◆ **DOCUMENT PASSAGE**:
______________________________

Death Penalty: Kentucky Launches an Assessment
Kentucky is the first state to launch an evaluation of its death penalty jurisprudence under the second phase of the American Bar Association Death Penalty Moratorium Implementation Project’s state assessment project.
A team of 10 legal experts from across the state will assess the way Kentucky applies the death penalty, applying protocols developed by the Moratorium Implementation Project as a framework for state analysis of death penalty jurisprudence called for in ABA policy adopted in 1997. Though the association neither supports nor opposes capital punishment, it urged states to review their death penalty jurisprudence to ensure it provides due process and fairness, and minimizes the risk of wrongful executions. The ABA House of Delegates called for a halt to all executions until each state that imposes capital punishment conducts an assessment and addresses any problems identified in that review.
Volunteer legal teams in eight states evaluated their death penalty systems in the first phase of the state assessment project between 2003 and 2007. An additional six states are to be assessed in the second phase. Kentucky was the first state selected for the second phase, primarily because it is the only state that has experience with a racial justice act.

______________________________

◆ **PROVIDED DATA**:

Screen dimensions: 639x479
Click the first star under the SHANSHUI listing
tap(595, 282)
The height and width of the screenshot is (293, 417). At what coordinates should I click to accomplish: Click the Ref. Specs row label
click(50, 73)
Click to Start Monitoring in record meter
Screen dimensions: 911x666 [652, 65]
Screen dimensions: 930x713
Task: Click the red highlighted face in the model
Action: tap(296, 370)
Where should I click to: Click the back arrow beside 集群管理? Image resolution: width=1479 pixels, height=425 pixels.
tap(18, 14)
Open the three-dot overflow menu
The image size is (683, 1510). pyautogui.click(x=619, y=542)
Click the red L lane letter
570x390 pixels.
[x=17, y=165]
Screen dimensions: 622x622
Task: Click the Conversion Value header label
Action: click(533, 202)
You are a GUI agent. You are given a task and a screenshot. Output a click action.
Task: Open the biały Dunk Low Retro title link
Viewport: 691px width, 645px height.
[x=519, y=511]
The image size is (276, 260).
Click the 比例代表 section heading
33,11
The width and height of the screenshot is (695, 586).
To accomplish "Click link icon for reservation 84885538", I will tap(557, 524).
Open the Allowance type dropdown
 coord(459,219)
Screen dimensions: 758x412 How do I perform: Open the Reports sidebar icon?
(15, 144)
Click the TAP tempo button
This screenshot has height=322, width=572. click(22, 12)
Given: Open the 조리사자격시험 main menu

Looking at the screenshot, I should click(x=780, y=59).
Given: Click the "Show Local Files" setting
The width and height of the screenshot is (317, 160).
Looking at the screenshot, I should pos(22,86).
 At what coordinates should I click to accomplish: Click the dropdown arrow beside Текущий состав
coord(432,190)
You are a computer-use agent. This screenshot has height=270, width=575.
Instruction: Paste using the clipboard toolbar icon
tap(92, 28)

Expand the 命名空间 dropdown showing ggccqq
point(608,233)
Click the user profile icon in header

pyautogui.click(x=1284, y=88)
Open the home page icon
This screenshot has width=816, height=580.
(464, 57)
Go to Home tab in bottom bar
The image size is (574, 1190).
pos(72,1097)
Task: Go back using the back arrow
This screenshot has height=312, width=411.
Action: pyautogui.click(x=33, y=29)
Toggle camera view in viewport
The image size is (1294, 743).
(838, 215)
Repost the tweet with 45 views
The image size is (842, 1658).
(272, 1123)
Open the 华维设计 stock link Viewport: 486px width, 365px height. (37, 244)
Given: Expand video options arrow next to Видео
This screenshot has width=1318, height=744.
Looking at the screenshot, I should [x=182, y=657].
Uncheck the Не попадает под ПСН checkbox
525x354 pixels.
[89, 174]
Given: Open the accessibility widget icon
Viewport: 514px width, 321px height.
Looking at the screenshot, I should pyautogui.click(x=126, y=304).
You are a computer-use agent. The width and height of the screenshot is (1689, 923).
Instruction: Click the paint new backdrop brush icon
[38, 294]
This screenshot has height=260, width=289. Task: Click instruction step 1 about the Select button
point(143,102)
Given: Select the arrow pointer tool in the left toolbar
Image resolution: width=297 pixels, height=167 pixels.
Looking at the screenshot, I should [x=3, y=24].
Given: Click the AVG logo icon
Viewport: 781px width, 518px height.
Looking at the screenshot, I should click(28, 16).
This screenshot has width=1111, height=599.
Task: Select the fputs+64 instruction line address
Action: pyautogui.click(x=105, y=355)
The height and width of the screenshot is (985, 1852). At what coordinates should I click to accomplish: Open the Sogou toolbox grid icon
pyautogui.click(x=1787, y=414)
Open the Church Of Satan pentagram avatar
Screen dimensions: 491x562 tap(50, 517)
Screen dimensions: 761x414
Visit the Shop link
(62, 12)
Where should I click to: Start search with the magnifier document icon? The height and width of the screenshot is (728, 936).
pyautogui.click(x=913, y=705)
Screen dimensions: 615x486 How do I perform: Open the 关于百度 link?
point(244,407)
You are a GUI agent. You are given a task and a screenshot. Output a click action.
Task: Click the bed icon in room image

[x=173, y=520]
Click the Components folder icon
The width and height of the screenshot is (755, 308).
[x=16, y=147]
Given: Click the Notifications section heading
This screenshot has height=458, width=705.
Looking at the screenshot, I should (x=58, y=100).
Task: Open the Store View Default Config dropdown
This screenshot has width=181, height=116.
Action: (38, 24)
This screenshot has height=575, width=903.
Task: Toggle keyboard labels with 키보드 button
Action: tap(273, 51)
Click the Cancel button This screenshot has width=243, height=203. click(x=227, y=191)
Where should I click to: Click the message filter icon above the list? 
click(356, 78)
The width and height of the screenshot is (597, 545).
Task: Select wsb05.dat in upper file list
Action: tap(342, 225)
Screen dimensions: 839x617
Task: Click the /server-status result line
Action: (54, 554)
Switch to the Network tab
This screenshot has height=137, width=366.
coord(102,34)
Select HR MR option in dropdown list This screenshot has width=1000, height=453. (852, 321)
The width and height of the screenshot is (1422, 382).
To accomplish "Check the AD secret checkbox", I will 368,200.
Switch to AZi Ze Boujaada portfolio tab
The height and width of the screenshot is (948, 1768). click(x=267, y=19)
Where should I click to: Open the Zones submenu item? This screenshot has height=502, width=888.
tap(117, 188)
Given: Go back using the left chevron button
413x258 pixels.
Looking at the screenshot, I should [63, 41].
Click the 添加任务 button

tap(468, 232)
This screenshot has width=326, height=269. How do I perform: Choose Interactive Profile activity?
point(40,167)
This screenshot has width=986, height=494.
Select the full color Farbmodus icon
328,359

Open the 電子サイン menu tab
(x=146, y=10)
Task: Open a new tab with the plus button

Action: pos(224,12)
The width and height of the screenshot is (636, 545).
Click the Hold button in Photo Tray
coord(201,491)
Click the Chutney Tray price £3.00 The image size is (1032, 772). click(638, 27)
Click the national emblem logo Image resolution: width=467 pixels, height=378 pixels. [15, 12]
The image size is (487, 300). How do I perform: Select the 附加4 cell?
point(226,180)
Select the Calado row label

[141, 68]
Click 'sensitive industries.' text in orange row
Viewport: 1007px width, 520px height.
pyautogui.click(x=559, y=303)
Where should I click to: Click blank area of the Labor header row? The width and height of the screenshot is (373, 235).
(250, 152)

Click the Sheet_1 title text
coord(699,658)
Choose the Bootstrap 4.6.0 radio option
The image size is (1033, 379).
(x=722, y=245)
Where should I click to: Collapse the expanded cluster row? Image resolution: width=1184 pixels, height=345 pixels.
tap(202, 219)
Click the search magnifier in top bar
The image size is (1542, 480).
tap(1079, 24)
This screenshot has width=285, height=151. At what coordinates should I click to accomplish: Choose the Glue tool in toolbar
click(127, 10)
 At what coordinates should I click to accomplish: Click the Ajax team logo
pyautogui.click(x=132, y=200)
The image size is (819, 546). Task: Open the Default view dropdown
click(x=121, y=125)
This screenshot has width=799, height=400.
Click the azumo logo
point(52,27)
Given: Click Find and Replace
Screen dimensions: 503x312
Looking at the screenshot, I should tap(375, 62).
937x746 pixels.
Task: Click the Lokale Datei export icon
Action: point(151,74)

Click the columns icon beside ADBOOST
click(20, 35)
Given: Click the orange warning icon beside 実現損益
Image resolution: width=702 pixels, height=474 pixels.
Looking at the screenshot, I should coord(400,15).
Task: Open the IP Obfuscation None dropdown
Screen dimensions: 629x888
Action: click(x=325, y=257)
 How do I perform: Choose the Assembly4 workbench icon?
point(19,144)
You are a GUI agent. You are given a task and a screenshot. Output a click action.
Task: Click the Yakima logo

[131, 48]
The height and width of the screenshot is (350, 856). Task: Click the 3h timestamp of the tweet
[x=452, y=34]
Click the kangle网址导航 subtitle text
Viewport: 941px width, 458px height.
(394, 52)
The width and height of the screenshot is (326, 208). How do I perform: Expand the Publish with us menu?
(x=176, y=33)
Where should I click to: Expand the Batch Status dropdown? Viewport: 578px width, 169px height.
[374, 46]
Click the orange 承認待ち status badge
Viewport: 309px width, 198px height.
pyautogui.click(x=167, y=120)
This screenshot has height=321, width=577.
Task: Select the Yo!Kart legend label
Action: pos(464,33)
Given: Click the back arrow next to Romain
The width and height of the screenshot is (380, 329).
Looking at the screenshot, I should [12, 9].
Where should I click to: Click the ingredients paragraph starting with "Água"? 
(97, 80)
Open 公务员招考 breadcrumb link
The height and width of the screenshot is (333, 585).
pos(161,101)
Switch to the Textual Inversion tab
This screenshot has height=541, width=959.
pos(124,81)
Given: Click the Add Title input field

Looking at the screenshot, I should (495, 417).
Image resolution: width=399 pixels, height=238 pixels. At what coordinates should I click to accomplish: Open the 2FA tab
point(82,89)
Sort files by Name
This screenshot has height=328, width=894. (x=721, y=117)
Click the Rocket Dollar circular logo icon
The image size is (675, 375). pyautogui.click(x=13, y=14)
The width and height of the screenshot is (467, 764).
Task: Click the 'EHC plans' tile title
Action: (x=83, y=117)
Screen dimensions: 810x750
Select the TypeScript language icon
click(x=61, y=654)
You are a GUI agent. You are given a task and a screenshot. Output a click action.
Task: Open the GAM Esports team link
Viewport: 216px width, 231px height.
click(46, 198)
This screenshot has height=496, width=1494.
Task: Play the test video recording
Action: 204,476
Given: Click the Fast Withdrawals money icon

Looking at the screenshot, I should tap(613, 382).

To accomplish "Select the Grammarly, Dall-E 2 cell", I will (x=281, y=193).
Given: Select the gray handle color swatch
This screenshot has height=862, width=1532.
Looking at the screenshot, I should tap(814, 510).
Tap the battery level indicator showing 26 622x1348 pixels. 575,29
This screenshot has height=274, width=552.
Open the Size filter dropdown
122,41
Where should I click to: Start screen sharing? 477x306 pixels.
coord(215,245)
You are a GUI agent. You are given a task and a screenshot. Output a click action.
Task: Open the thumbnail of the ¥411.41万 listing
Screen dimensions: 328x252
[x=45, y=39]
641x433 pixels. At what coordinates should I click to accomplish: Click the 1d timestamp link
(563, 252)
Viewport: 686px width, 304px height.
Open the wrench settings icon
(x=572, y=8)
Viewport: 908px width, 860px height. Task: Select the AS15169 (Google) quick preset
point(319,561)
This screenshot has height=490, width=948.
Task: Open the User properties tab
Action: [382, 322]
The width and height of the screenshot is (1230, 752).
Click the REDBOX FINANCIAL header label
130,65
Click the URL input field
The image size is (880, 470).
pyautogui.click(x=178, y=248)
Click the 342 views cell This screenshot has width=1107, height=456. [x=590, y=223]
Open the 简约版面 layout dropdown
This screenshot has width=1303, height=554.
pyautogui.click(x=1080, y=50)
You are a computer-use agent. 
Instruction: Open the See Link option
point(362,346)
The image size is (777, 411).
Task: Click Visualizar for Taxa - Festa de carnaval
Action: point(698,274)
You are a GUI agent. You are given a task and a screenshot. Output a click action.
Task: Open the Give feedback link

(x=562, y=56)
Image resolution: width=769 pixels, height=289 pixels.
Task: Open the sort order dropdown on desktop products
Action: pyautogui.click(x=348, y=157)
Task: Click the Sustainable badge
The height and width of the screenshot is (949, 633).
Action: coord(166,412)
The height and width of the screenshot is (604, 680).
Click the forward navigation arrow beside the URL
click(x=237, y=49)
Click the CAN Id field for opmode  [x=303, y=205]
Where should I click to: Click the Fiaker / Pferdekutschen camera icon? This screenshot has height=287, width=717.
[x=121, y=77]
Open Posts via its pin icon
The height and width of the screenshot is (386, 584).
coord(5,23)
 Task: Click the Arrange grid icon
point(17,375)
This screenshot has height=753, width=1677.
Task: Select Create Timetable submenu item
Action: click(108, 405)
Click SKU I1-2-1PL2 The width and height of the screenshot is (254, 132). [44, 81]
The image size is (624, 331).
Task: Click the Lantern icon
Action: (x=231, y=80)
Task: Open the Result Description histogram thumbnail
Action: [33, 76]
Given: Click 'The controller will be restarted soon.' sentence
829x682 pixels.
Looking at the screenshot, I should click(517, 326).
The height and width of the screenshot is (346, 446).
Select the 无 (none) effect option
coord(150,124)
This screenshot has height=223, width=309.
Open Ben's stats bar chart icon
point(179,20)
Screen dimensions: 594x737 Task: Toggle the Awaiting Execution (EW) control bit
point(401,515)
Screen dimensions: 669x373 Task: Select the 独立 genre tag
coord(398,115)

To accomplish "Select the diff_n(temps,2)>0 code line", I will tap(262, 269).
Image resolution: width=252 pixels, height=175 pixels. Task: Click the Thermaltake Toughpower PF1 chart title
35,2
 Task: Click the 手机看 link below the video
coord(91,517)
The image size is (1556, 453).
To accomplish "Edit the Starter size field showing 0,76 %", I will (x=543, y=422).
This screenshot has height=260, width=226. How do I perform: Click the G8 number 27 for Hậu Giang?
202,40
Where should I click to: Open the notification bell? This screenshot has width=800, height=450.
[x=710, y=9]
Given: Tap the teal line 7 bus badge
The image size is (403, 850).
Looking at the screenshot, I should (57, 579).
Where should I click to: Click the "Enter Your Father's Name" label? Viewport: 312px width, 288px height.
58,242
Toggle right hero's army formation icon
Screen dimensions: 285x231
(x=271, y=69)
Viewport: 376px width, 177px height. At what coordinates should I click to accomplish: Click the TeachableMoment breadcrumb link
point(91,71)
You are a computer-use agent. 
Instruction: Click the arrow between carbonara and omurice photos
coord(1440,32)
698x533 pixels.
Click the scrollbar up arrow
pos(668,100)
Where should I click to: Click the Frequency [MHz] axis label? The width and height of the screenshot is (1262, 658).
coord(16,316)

______________________________

◆ **ASSIGNMENT**:
Reproduce word for word the portion of the Kentucky death penalty assessment text above, beginning at the words "Volunteer legal teams" and stopping after "racial justice act.".

◆ **EXERCISE RESPONSE**:
Volunteer legal teams in eight states evaluated their death penalty systems in the first phase of the state assessment project between 2003 and 2007. An additional six states are to be assessed in the second phase. Kentucky was the first state selected for the second phase, primarily because it is the only state that has experience with a racial justice act.